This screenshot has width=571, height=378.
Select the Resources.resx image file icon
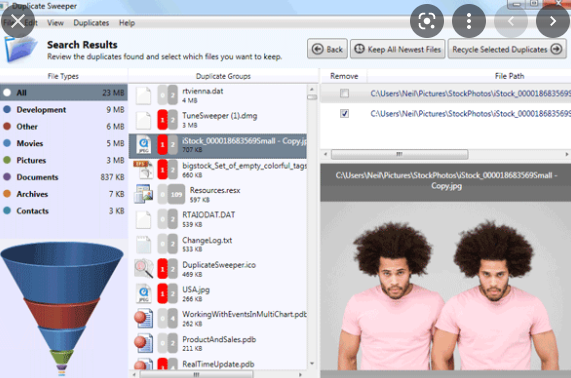(x=143, y=193)
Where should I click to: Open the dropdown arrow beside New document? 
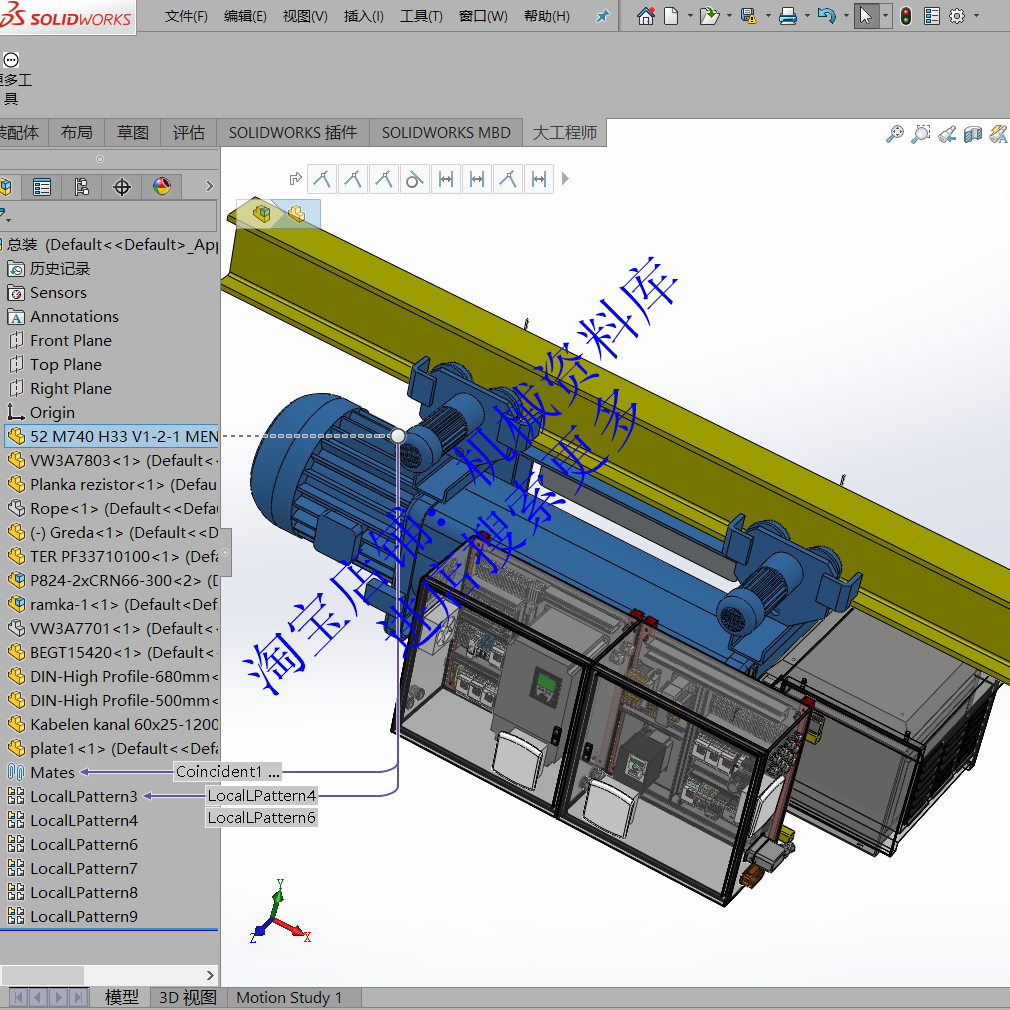tap(690, 16)
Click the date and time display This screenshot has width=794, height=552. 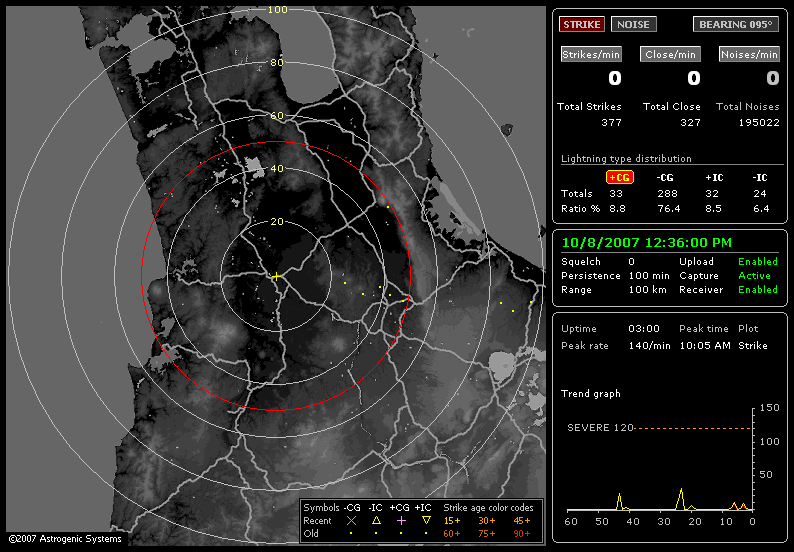click(646, 242)
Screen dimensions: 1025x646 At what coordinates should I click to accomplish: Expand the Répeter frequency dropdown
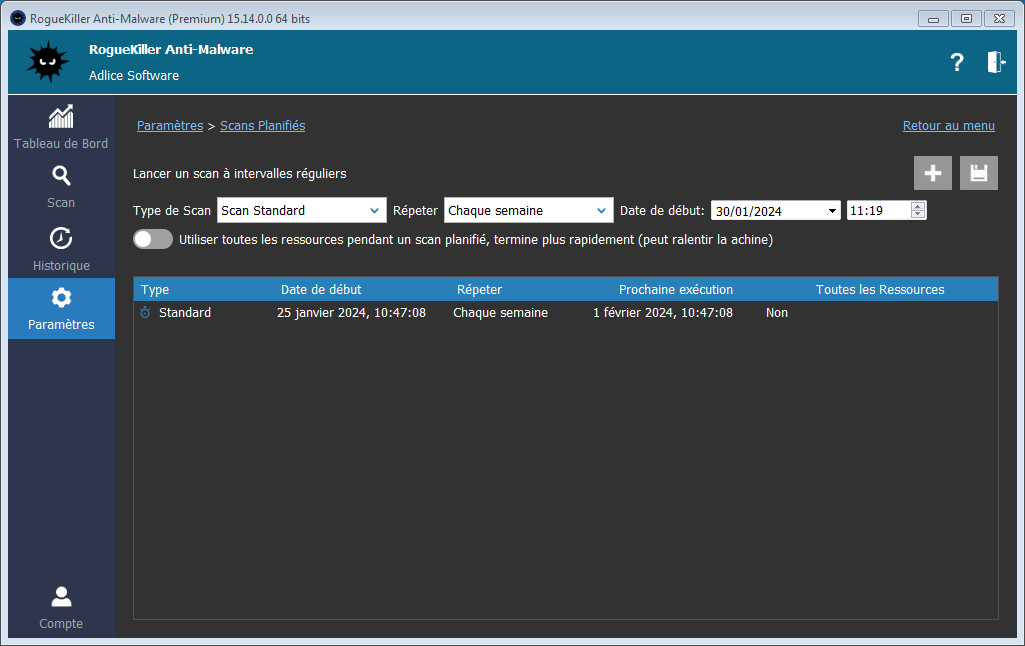(528, 211)

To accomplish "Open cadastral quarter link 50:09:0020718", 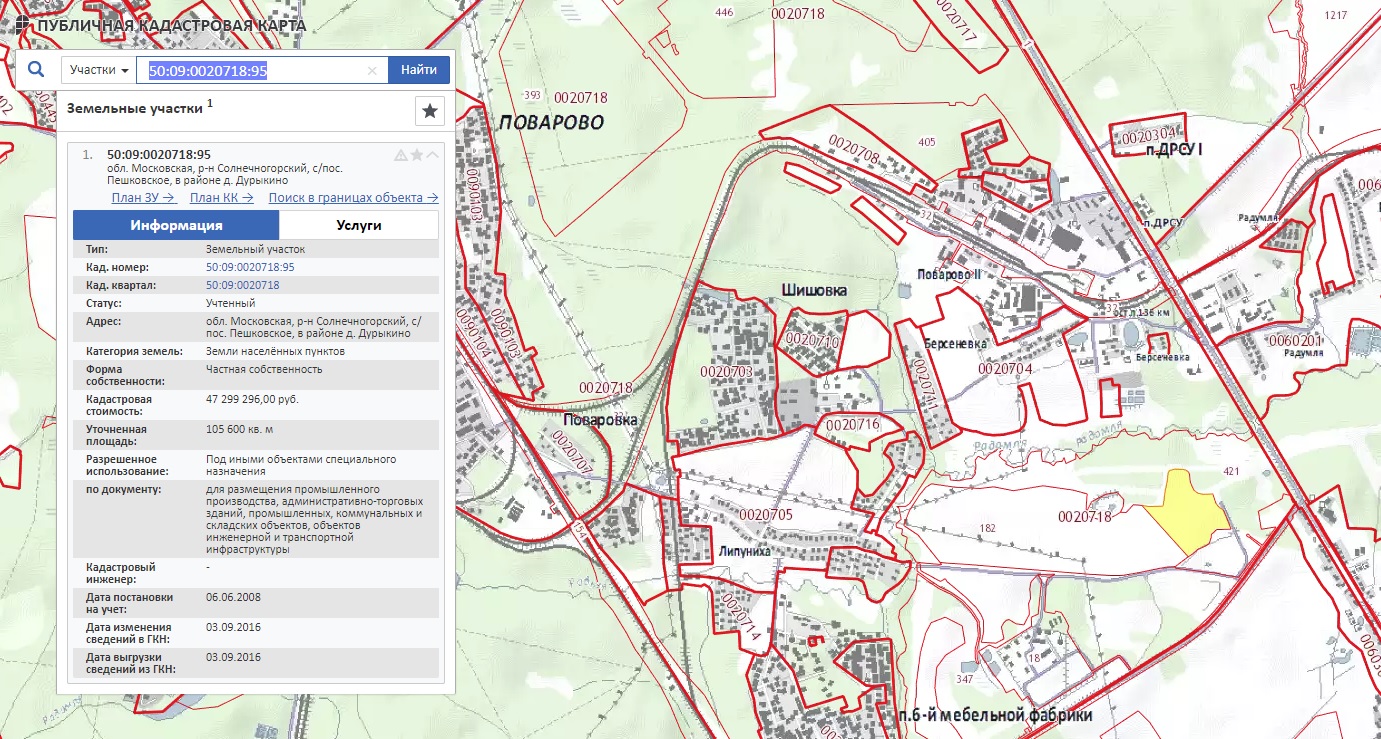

_ _ _ _

Problem: The line that contains "Screen dimensions: 1025x646" begins the part to retype, and the last line of the records above ends it. Retype both and everything between, exactly, without the pictures.

Worked solution:
Screen dimensions: 1025x646 At what coordinates should I click to accomplish: Expand the Répeter frequency dropdown
(528, 211)

To accomplish "Open cadastral quarter link 50:09:0020718", 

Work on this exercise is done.